Taking influence from garage, rave and downtempo, xx somehow manages to pay homage to the past while creating dance music that never feels cliché or predictable. The whole album is a testament to Jamie's minimalist abilities - grabbing few layers and samples, manipulating them and creating 42 minutes of lush melodies and understated beauty.

Album opener "Gosh" propels forward with a jaunty beat and warped vocal samples from an unaired BBC 1 program. A swell of hushed synths slowly dominate the mix, and officially ushers in the arrival of the London producer's vibrant debut. Slow burners like "Loud Places" encapsulate you with their frankness. The xx bandmate Romy helms the vocals, backed by a full choir, and pines about the contradiction of her life: her love has left her feeling isolated, and the only way she combats this is seeking others "to be quiet with/ who will take me home".

2. Kendrick Lamar - To Pimp A Butterfly

Arguably the biggest figure in hip hop today, Kendrick Lamar had one hell of a task ahead of him: creating a follow-up to 2012's highly lauded good kid m.A.A.d city. Lead single "i" was released back in late September 2014, although the album version resembles more of a live performance than the clean production of the single. The 808's, sub-bass and slick production that dominated his previous efforts were thrown out as Lamar leads a revival of live instrumentation in rap music.

It's a dense album, one that's overwhelming at first glance. Taking it's influences from 70's funk, jazz and spoken word, To Pimp a Butterfly explores Kendrick's incredible rise to heights, the guilt of his success, and the ever-nagging fear that he could lose it all in a heart-beat. Having witnessed racism both in the streets of Compton and within the entertainment industry, his message to listeners isn't about getting caught up in gang politics. Rather, its the conflict within that you should be concerned about, the ability to respect and love oneself.
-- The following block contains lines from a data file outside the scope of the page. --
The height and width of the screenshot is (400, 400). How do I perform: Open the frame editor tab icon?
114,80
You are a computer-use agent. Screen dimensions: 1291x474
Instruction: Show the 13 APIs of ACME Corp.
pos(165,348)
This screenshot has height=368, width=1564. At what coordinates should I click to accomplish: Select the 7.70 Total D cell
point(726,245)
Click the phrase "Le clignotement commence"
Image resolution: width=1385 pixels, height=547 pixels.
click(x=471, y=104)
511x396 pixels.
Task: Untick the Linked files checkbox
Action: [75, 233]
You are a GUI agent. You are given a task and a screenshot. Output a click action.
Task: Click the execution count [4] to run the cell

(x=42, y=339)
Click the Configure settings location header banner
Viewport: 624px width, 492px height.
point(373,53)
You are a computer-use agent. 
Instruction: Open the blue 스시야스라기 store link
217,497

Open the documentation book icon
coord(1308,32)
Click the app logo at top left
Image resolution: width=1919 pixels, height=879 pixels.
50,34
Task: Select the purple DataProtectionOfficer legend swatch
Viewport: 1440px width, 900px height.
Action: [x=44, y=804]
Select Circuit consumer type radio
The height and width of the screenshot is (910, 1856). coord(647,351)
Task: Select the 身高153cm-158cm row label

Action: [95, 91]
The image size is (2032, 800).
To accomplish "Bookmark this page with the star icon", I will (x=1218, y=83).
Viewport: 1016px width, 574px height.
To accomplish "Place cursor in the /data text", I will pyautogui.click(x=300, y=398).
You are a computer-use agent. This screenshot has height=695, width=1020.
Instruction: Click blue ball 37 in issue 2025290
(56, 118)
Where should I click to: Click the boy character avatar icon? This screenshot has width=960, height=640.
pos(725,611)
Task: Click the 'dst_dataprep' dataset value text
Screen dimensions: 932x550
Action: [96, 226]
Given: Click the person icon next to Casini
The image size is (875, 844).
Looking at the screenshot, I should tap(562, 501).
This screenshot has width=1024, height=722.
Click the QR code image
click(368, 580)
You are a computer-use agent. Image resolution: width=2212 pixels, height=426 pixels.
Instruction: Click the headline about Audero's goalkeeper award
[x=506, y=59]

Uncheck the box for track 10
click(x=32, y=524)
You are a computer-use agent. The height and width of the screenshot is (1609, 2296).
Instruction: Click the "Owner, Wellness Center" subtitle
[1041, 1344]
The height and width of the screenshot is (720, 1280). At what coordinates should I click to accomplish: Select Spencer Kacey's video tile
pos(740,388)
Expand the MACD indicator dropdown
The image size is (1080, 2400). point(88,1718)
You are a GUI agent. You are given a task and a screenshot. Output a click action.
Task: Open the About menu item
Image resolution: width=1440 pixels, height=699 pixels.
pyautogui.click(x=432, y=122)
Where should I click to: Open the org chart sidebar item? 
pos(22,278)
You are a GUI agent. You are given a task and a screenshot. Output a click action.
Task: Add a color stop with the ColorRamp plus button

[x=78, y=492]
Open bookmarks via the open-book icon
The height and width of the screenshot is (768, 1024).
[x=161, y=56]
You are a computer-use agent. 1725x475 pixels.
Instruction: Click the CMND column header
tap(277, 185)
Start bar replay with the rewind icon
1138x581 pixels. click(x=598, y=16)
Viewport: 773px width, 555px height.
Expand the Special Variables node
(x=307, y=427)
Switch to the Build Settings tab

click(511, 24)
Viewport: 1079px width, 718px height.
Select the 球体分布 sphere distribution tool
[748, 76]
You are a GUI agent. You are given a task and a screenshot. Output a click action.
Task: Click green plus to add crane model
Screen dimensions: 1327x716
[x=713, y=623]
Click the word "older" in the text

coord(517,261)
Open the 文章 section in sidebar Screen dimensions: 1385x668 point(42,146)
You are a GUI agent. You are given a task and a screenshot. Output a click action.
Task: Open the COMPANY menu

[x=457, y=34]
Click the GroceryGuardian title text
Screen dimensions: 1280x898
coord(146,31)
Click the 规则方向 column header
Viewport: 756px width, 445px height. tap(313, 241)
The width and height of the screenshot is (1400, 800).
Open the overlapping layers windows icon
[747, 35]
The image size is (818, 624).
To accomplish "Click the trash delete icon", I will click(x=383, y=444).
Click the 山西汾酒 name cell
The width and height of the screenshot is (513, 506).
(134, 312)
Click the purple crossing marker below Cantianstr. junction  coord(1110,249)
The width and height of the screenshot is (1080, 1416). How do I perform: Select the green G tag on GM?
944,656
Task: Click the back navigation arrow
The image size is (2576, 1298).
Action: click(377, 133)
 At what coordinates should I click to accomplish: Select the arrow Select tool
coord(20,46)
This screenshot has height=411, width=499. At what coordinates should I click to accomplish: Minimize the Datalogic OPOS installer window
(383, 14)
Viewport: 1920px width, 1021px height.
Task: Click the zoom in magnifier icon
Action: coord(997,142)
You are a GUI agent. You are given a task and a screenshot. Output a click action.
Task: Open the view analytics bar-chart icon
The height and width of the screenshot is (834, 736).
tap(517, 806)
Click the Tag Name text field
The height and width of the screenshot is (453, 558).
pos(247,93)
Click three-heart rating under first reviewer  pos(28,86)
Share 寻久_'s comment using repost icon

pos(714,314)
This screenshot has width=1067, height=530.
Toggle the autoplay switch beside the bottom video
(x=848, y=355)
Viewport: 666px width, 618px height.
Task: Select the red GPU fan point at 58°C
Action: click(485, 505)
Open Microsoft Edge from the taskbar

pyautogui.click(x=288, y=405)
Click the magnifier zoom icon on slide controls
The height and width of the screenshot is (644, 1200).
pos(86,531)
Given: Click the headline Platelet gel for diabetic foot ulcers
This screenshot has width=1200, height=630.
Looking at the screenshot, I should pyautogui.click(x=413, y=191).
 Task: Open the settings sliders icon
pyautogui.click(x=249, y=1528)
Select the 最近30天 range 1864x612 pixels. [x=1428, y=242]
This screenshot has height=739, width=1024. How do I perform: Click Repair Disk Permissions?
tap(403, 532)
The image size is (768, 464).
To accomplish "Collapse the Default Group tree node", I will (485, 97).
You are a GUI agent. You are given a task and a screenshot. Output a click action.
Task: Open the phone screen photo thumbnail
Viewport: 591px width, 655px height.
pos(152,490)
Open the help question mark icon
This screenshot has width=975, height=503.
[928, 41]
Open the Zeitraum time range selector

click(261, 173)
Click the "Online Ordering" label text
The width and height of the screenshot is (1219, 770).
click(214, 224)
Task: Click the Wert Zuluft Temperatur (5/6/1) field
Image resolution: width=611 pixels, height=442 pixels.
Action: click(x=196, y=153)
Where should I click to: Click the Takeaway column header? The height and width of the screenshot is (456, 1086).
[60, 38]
To Pimp A Butterfly is nowhere near as accessible or straight-forward as his previous releases. Yet it's complexity, both lyrically and musically, demand multiple listens in order to truly appreciate this landmark album. It pushes radical Black politics to the forefront and is far and away the most culturally relevant album of 2015.

1. Tame Impala - Currents

Aussie psych-rockers Tame Impala are no stranger to accolades or best-of lists. 2010's Innerspeaker and 2012's Lonerism were both near-perfect records coated with layers of distortion and musings on isolation from society, scoring the band ARIA's and festival spots around the world. In Currents, Kevin Parker's loneliness has blossomed into an album of heartbreak with a strong focus on his metamorphosis from solitary to a music icon.

These themes are perfectly covered in "Yes I'm Changing" - a track about accepting the end of a relationship and being able to close the door on the past. It's also about Kevin Parker himself, being able to evolve from a musical recluse to ultimately accepting his gradual rise to stardom. The concept of change is also embodied within the instrumentation - the most noticeable difference between Currents and past releases is the surprising lack of guitars throughout the album, with Parker opting for the synth as his weapon of choice. Seven-minute opening track "Let It Happen" forces you to let the powers that be take control, and the jarring 'breakdown' in the middle takes multiple listens to acclimatise to.

Parker has always been known as a perfectionist when it comes to the production of his music - during the recording of "'Cause I'm A Man" he completed more than 1000 takes for the vocal track alone. As a result, Tame Impala have put forward a record for audiophiles. Every manipulation of a synthesizer knob, every sweep of a filter, every resonant bass line - even the click of a finger - is so meticulously curated and crafted that you're left with 13 flawless psychedelic pop tracks.